Arbeitsanweisung 1:
Prüfen Sie für jede der Aussagen (a) bis (c), ob sie mit dem Lesetext übereinstimmt. Antworten Sie jeweils mit Ja oder Nein und zitieren Sie die entscheidende Stelle wörtlich.
(a) Der Träumer erkennt an seinen eigenen Schritten, dass er im Kreis gegangen sein muss.
(b) Beim Durchqueren eines Flusses schreckt der Träumer zwei weiße Schwäne auf.
(c) Die Männer, die auf die Zusammengebrochenen einprügeln, tragen schwarze Kleidung.
Arbeitsanweisung 2: Nennen Sie sämtliche Tiere, die im Lesetext erwähnt werden, auch solche in Vergleichen.

Lesetext:
____

In seinem knapp sechsseitigen Traumbericht schildert das erzählende Ich, wie es im dichten Nebel, mühsam gegen unsichtbare Widerstände ankämpfend und angsterfüllt durch eine sumpfige, übel riechende, geisterhafte Landschaft irrt. An den eigenen Schritten erkennt der Träumer, dass er sich im Kreis bewegt haben muss, bevor er auf unzählige weitere Fußspuren trifft. Bruchstückhaft erinnert er sich daran, einen Fluss durchquert und dabei zwei schwarze Schwäne aufgeschreckt zu haben, als er unvermittelt feststellt, nicht mehr allein durch dieses Unterwelt-Szenario zu gehen: Ein undeutlich wahrnehmbarer, ihm jedoch bekannt vorkommender Mann, mit dem er offensichtlich zahlreiche Erinnerungen teilt, läuft neben ihm her, lächelt ihn an und versucht, Kontakt aufzunehmen. Doch die Kommunikation scheitert daran, dass das Gegenüber eine verbrannte, zerfetzte Zunge hat, die sich in seinem Mund „wie eine schwarze, gekochte Schnecke“ zusammenzieht und das Sprechen verhindert (Vercors 2002, 181). Während der Erzähler erschrocken zurückweicht, nimmt er weitere Gestalten wahr, die nicht minder entstellt sind: Abgemagert, verstümmelt und monströs verzerrt, bewegen sie sich gespensterhaft durch die Landschaft. Im erzählenden Ich, das mit ihnen marschiert, ruft ihr grotesker Anblick gleichermaßen Abscheu wie Faszination hervor. Als sich der Nebel lichtet, nimmt der Erzähler in der Ferne die Umrisse eines Gebäudekomplexes wahr, in dessen Mitte ein rauchender Schornstein emporragt. Endlose Menschenschlangen bewegen sich darauf zu. Auf diejenigen, die zusammenbrechen und im Sumpf liegenbleiben, prügeln schwarz gekleidete Männer mit Knüppeln ein. Auch die Toten werden, so beobachtet der Träumer, weiterhin malträtiert oder wie leblose Dinge gleichgültig beiseite geschoben. Seinen Höhepunkt erreicht der Bericht, als das Ich selbst in körperlichen Kontakt mit einem Glied aus den Reihen des Todesmarsches gerät: Er tritt auf eine Hand, die sich wie eine weiche Krake anfühlt, während der Sterbende seinen leeren Blick auf ihn richtet.

____

Bereitgestellte Daten:
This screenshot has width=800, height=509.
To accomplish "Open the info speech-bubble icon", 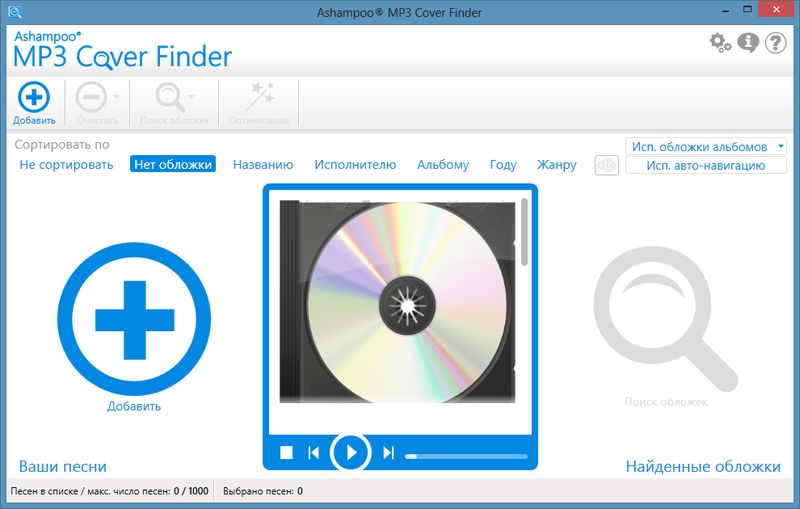I will click(x=748, y=42).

____

Lösung 1:
(a) Ja: „An den eigenen Schritten erkennt der Träumer, dass er sich im Kreis bewegt haben muss“
(b) Nein: „einen Fluss durchquert und dabei zwei schwarze Schwäne aufgeschreckt zu haben“
(c) Ja: „prügeln schwarz gekleidete Männer mit Knüppeln ein“

Lösung 2: Schwäne, Schnecke, Krake